Do 4–6 runs in this order so the room sees escalation, not repetition.

1. Happy path — one domain, one agent

Patient: pick from dropdown (e.g. P-1042).

Request:
Check billing history and insurance coverage

What to point at:

  • Only a billing agent appears (dynamic spawn).
  • Trace shows tool_call authorized for billing scopes.
  • Assistant response at the bottom: readable summary (markdown).

Say: “This agent never got read:records — it literally can’t see the chart.”


2. Clinical only

Patient: same or another.

Request:
Show me medical records and lab results

What to point at:

  • Clinical agent; tools like get_patient_records, get_lab_results.
  • Scopes are patient-specific in the trace.

3. Full encounter — multiple agents, one request

Patient: e.g. P-1042.

Request:
Show records, check billing, and prescribe Lisinopril

What to point at:

  • Clinical agent, then billing, then prescription as the LLM calls tools.
  • Delegation step when a prescription write is allowed: clinical delegates write:prescriptions:{pid} to the Rx agent.
  • That is bounded authority transfer — the broker rejects any widening past the delegator's scope — not “same API key everywhere.”

4. Cross-patient isolation (the memorable one)

Patient: P-3301 (or any valid ID).

Request:
Show me records for this patient and also get records for P-2187

What to point at:

  • First get_patient_records for the primary patient: authorized.
  • Same tool for another patient ID: scope_denied — required scope includes read:records:P-2187 but the agent only holds scopes for the task’s patient.
  • Assistant response often explains “I can’t access P-2187” — that matches the trace.

Say: “This is the HIPAA-shaped demo: one agent, one patient slice. No silent cross-patient.”


5. Invalid patient ID

Patient: type P-9999 (or leave dropdown empty and type it).

Request:
Show medical records

What to point at:

  • Patient lookup warning: not found.
  • LLM may still call tools; data comes back empty or error-shaped — the story is “we don’t invent patients; we show lookup + scope together.”

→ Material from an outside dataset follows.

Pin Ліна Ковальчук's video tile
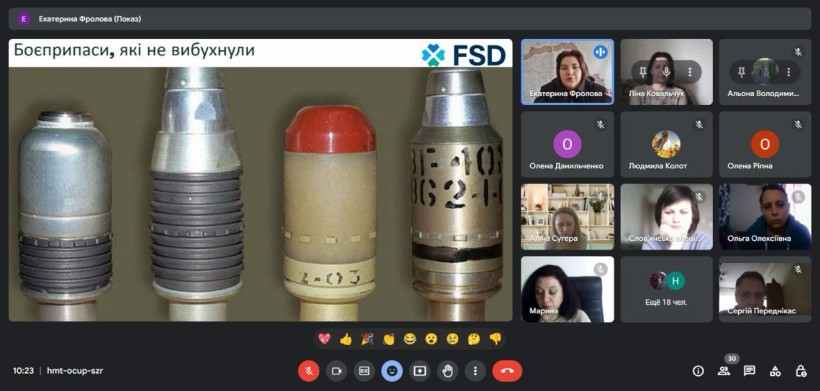The width and height of the screenshot is (820, 391). (x=643, y=72)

6. Operator / audit (optional second half)

Switch to Audit trail and Operator tabs:

  • Audit: hash-chained events after your runs.
  • Operator: broker health, scope ceiling, revocation (if you use admin secret) — paste a SPIFFE or task id from the trace when you want to show “kill switch.”

How to read the screen (for the audience)

Area What it means
Execution trace Broker + LLM + tool calls + scope checks + denials + renewal + release.
Agents spawned Which agent types were created for this request (SPIFFE, scopes, TTL).
Assistant response Final LLM answer, rendered as markdown (headings, lists, bold).

If something goes wrong

Symptom Check
Empty trace / error broker URL, AGENTWRIT_CLIENT_ID / SECRET in demo/.env
LLM errors LLM_BASE_URL, LLM_MODEL, LLM_API_KEY (vLLM often EMPTY)
No delegation Model must call write_prescription after Rx + clinical exist; try run #3 wording again

Closing line (optional)

“The product isn’t the LLM — it’s credentials that match the work: one patient, one task, revocable, auditable. The LLM is just the thing that decides which tools to try — we show when the broker says yes or no.”